▸ **Activity**
Up to and including the line with "The height and width of the screenshot is (732, 1280).", please set down the entries below exactly, starting from the first line.

Collected data
───

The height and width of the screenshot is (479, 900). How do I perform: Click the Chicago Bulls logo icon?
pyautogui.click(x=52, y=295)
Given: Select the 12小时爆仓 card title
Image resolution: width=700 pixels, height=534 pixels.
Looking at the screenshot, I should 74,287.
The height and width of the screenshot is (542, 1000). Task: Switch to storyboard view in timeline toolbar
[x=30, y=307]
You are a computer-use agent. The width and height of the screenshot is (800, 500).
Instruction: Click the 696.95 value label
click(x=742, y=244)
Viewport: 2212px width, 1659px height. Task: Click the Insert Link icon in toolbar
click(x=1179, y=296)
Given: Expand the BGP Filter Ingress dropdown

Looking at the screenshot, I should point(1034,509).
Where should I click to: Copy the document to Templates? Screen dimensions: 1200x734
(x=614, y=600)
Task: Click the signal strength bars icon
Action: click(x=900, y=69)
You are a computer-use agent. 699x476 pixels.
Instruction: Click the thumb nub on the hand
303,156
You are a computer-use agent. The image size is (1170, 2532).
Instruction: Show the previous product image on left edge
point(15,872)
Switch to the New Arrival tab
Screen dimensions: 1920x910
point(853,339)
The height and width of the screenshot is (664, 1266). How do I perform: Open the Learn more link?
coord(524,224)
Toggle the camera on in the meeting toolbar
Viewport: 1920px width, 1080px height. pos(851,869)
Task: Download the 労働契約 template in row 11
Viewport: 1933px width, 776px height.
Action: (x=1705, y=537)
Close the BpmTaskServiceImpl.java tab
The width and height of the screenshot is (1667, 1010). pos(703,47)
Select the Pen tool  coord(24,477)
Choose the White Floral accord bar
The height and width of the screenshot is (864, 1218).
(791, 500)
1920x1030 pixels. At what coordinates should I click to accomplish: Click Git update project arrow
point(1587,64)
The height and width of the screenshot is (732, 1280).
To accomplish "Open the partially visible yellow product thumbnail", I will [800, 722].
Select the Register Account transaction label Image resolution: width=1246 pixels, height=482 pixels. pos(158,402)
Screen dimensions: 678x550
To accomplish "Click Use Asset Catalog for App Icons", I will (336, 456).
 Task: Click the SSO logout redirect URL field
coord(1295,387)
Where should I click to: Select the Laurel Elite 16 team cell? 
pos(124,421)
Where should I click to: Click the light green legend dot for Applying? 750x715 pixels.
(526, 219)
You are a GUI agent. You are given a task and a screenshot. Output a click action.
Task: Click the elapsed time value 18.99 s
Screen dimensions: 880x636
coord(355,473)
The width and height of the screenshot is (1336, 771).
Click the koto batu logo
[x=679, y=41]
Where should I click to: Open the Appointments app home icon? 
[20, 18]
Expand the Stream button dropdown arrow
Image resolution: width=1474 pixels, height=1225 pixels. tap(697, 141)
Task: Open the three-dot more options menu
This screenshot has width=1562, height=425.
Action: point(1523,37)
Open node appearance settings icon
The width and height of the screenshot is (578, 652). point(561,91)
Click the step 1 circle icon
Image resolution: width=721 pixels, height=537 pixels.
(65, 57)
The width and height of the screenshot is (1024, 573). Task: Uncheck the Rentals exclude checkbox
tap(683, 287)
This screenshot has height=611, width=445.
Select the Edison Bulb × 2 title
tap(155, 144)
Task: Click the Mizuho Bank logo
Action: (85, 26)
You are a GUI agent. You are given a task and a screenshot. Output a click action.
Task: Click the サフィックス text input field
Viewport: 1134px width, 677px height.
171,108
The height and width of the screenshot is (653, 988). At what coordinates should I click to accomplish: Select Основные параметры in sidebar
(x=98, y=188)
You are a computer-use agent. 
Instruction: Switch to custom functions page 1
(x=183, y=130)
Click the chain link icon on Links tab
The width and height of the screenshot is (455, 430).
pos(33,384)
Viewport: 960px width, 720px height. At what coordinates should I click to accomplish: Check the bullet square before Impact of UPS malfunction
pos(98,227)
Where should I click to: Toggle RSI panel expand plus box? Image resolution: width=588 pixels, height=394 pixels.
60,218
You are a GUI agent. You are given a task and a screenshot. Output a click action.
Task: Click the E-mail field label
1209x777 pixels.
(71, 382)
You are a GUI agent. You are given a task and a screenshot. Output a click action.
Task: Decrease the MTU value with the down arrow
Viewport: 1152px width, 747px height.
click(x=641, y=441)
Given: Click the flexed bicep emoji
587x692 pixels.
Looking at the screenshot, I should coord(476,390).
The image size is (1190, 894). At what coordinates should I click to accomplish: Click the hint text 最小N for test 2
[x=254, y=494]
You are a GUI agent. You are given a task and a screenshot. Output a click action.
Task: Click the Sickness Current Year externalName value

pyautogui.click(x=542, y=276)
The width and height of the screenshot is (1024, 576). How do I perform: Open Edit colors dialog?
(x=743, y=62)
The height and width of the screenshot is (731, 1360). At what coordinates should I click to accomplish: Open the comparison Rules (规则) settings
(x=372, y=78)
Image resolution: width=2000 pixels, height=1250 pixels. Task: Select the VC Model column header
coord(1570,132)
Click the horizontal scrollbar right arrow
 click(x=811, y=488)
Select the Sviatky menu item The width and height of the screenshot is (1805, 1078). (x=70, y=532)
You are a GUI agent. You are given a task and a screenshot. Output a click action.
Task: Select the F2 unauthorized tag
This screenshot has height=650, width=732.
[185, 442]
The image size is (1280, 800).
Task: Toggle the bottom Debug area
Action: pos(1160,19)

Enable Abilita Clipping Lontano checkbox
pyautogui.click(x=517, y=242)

───

▸ **Response to this task**
The height and width of the screenshot is (479, 900). How do I perform: Click the Chicago Bulls logo icon?
pyautogui.click(x=52, y=295)
Given: Select the 12小时爆仓 card title
Image resolution: width=700 pixels, height=534 pixels.
Looking at the screenshot, I should 74,287.
The height and width of the screenshot is (542, 1000). Task: Switch to storyboard view in timeline toolbar
[x=30, y=307]
You are a computer-use agent. The width and height of the screenshot is (800, 500).
Instruction: Click the 696.95 value label
click(x=742, y=244)
Viewport: 2212px width, 1659px height. Task: Click the Insert Link icon in toolbar
click(x=1179, y=296)
Given: Expand the BGP Filter Ingress dropdown

Looking at the screenshot, I should point(1034,509).
Where should I click to: Copy the document to Templates? Screen dimensions: 1200x734
(x=614, y=600)
Task: Click the signal strength bars icon
Action: click(x=900, y=69)
You are a computer-use agent. 699x476 pixels.
Instruction: Click the thumb nub on the hand
303,156
You are a computer-use agent. The image size is (1170, 2532).
Instruction: Show the previous product image on left edge
point(15,872)
Switch to the New Arrival tab
Screen dimensions: 1920x910
point(853,339)
The height and width of the screenshot is (664, 1266). How do I perform: Open the Learn more link?
coord(524,224)
Toggle the camera on in the meeting toolbar
Viewport: 1920px width, 1080px height. pos(851,869)
Task: Download the 労働契約 template in row 11
Viewport: 1933px width, 776px height.
Action: (x=1705, y=537)
Close the BpmTaskServiceImpl.java tab
The width and height of the screenshot is (1667, 1010). pos(703,47)
Select the Pen tool  coord(24,477)
Choose the White Floral accord bar
The height and width of the screenshot is (864, 1218).
(791, 500)
1920x1030 pixels. At what coordinates should I click to accomplish: Click Git update project arrow
point(1587,64)
The height and width of the screenshot is (732, 1280).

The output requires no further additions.